I would like to get an intuitive idea as to why the definitions of order-dense and locally order-dense Riesz subspaces were chosen in the following way:
A Riesz subspace $F$ of $E$ is order-dense if for every $x \in E^{+},$ $$x =\sup \{y:~0 \leq y \leq x, ~ y \in F \}.$$
$F$ is locally order-dense if it is order-dense in its solid hull i.e., if $$0 \leq x \leq x_{0} \in F \implies x = \sup\{ y:~ y\in F, 0 \leq y \leq x \}.$$
Thanks for any assistance.
A Riesz subspace can be characterised as being regular, $\sigma -$regular or majorizing depending on how it relates to the Riesz space $E$ (either through embeddings of the spaces or elements within each space).

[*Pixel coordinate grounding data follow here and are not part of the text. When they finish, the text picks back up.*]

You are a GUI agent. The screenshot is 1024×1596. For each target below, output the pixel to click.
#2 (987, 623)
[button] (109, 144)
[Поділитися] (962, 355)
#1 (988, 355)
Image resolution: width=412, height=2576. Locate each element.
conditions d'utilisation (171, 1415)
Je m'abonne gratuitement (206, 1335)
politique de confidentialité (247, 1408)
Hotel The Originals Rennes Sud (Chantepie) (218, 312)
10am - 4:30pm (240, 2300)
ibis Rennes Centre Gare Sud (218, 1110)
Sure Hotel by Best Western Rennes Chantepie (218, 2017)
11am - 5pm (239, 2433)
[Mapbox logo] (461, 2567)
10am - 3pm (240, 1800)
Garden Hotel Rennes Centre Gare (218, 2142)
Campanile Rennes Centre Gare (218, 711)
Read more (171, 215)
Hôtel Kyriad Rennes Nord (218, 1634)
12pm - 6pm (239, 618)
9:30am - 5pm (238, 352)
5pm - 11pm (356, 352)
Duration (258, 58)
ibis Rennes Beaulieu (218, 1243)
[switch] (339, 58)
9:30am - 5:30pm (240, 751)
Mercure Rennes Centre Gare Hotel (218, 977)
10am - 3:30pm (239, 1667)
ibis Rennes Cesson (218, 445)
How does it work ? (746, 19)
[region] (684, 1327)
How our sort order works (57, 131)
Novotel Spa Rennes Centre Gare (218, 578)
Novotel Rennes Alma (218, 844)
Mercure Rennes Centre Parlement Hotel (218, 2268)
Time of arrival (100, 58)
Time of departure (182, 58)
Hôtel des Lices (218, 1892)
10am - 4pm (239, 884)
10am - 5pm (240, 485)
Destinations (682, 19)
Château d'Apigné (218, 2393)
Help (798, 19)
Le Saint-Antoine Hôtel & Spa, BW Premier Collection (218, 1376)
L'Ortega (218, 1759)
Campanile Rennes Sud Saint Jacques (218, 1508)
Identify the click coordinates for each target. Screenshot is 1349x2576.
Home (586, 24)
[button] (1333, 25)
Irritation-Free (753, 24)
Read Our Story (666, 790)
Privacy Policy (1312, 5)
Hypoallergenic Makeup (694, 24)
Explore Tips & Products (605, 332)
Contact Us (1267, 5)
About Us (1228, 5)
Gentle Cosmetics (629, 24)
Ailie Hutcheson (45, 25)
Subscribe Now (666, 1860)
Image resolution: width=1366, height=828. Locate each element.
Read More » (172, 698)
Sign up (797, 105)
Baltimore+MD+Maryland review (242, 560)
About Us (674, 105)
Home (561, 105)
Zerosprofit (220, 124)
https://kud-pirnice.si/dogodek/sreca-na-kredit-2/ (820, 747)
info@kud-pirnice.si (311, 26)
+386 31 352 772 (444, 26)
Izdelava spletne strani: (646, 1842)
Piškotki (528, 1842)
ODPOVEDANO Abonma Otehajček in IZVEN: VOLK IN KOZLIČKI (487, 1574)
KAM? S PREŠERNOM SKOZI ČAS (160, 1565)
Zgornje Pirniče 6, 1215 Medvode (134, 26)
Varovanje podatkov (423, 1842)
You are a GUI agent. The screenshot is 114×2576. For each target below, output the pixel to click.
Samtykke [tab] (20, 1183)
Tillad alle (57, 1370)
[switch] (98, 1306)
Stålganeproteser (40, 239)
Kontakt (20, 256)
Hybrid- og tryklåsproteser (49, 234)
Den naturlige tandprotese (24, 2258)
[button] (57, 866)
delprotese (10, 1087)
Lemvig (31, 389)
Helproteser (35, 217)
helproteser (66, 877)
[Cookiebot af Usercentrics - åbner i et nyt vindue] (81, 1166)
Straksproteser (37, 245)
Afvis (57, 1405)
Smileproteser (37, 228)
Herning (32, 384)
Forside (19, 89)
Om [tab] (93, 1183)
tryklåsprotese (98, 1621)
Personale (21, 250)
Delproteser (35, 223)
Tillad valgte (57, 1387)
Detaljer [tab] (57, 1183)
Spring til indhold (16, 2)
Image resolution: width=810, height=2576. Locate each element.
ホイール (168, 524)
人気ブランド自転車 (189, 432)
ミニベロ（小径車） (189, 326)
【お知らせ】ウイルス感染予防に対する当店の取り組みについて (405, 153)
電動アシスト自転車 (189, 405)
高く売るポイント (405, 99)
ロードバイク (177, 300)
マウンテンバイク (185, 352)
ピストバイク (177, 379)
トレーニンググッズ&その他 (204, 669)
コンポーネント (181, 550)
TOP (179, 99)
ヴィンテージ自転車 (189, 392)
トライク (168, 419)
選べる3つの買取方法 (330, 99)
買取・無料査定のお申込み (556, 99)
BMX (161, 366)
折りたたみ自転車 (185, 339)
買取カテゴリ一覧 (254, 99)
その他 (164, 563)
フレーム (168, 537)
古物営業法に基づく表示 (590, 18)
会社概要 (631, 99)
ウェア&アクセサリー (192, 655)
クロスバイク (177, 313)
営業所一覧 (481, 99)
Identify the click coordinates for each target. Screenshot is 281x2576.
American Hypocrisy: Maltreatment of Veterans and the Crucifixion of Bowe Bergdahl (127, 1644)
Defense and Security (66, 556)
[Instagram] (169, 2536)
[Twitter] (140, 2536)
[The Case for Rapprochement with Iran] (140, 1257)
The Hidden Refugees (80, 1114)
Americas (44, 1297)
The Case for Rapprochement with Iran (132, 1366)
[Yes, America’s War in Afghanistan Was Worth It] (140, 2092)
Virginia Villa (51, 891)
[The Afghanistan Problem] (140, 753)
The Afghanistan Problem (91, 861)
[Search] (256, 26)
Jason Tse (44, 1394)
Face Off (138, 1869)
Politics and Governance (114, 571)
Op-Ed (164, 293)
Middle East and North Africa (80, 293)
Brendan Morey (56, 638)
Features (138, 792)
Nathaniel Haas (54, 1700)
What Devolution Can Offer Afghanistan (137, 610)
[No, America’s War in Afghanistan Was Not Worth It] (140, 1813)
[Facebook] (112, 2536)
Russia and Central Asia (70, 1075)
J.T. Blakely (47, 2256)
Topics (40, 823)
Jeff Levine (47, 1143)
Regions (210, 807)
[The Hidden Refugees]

One of its important features is that if our Riesz subspace $F$ is regular (ie, embedding the subspace into $E$ preserves supremum and infinum), then this gives us conditions for the convergence of a sequence $\{u_a\}$ in $E$ and subspaces.
The definition you have given for Riesz subspaces can be rewritten as "For $x\in E^+,~\exists$ a net $\{ u_a \}\subseteq F$ such that $0\leq u_a$ converges pointwise (increasingly) to $u$ in $E$".
Let $A^d$ is a nonempty subset of $E$ and $A^{dd}$ is its disjoint complement. Combining the above fact along with the fact that every ideal $I$ of $E$ is order dense in $A^{dd}$, we can conclude that $A=A^{dd}$, ie, the disjoint complement of the disjoint complement of $A$ is $A$.